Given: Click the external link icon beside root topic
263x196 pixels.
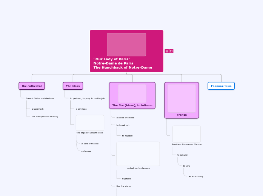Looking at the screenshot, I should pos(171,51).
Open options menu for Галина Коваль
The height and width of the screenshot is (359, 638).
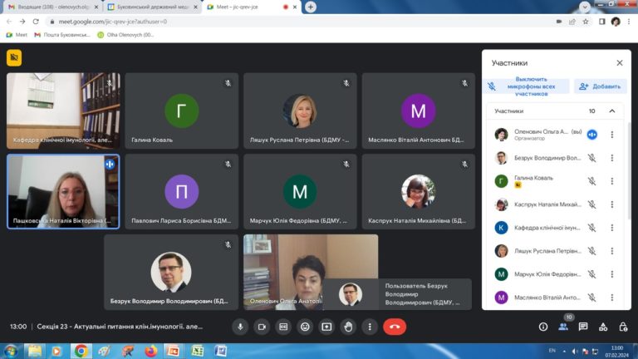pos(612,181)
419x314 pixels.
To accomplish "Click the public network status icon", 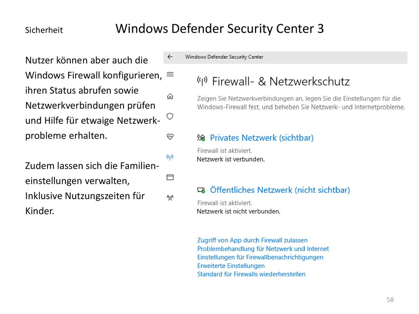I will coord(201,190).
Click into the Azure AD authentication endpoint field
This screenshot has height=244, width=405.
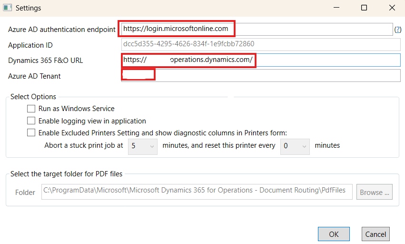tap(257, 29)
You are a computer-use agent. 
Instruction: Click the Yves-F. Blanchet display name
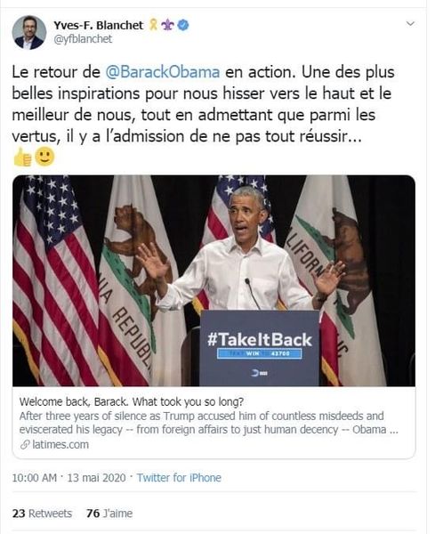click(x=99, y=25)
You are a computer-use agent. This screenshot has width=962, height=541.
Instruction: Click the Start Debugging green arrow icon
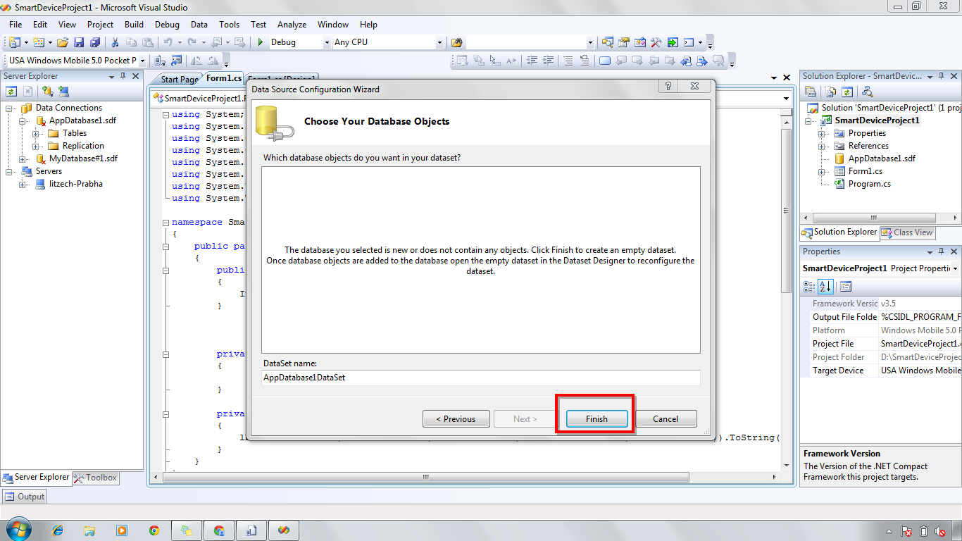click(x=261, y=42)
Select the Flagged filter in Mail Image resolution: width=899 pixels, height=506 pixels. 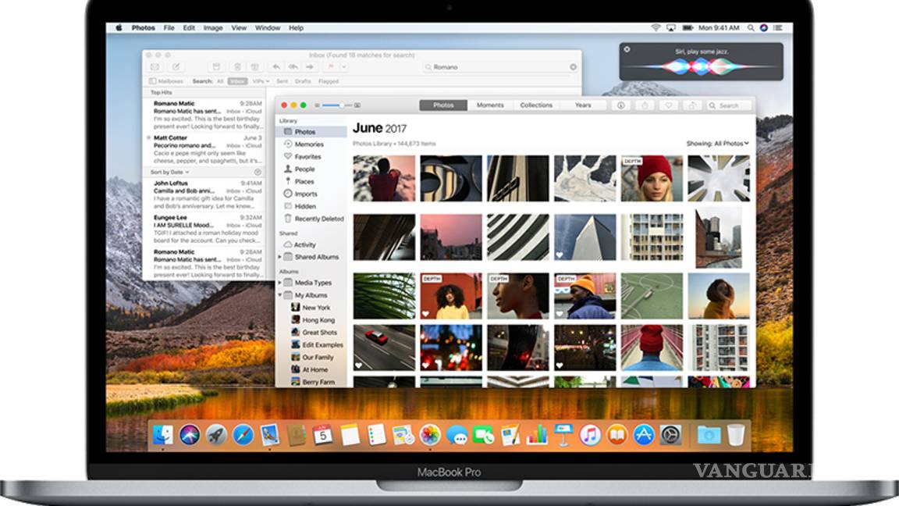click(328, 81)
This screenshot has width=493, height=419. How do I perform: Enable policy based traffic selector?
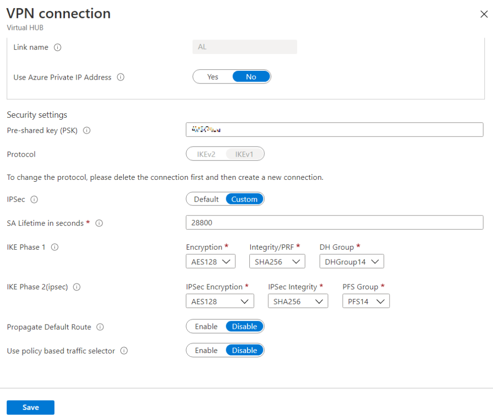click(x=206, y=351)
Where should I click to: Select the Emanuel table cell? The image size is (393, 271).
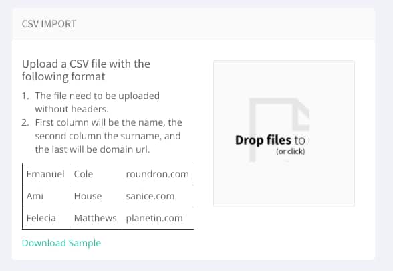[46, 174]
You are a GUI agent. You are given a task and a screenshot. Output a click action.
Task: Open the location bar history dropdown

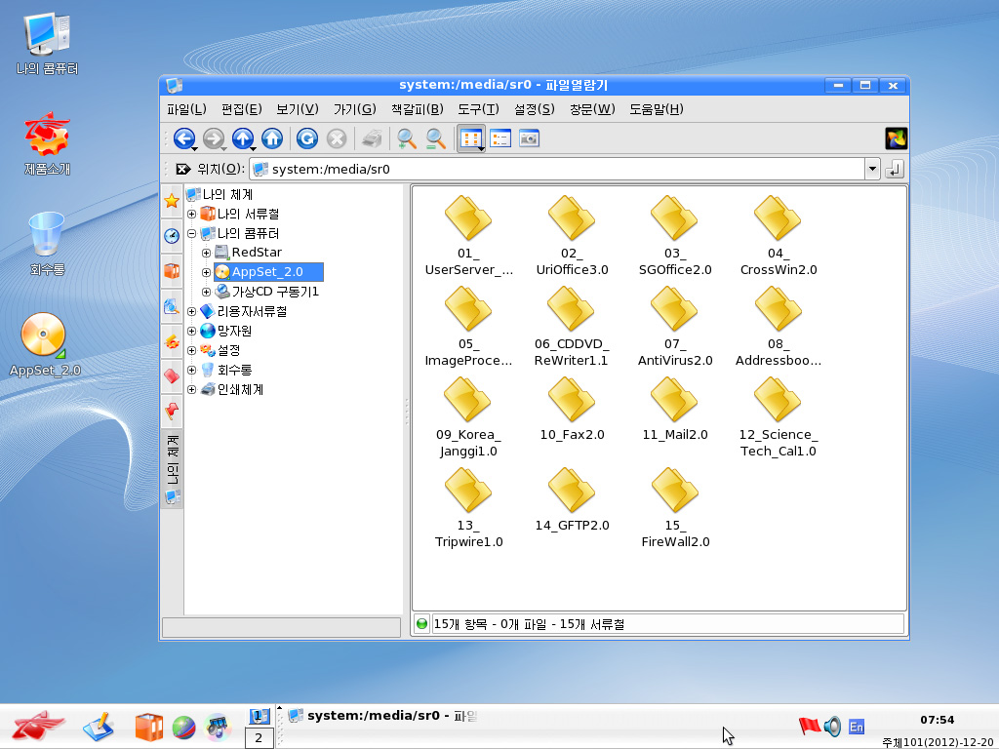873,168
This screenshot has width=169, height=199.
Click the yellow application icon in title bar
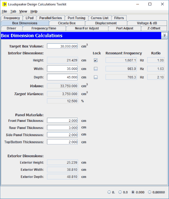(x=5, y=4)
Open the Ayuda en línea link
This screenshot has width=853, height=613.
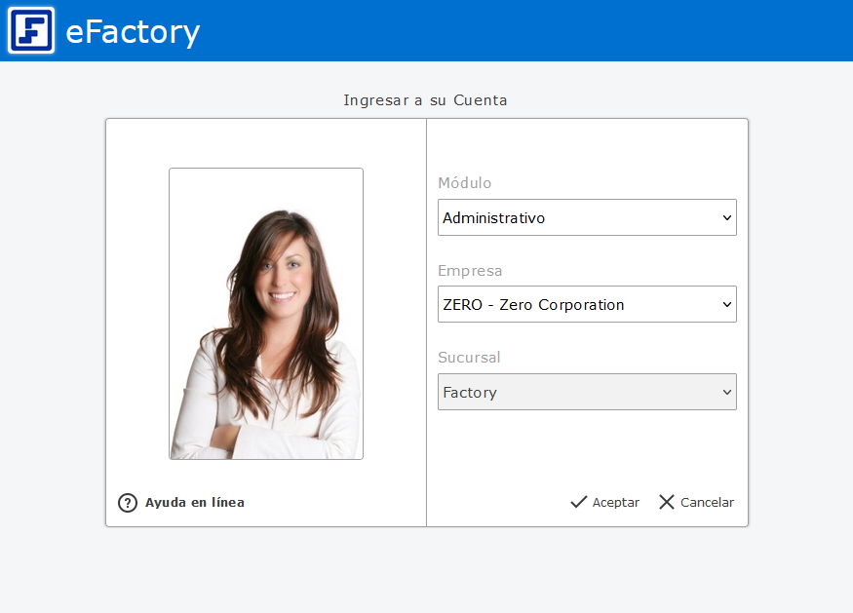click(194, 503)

■ ■ ■ ■ ■ ■ ■

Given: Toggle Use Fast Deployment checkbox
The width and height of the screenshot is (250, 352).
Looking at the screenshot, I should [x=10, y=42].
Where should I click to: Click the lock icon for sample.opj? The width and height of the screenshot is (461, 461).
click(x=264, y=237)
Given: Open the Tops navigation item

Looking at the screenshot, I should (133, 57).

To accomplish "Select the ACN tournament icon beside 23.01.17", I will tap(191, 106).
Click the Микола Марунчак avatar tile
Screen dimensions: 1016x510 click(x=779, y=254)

■ ■ ■ ■ ■ ■ ■

### Assignment
Show all lines from the listing above in which "agent" appears.

### Answer to the exercise
You are a computer-use agent. 
You are a computer-use agent. This screenshot has width=962, height=541.
You are a GUI agent. You are given a task and a screenshot. Output a click action.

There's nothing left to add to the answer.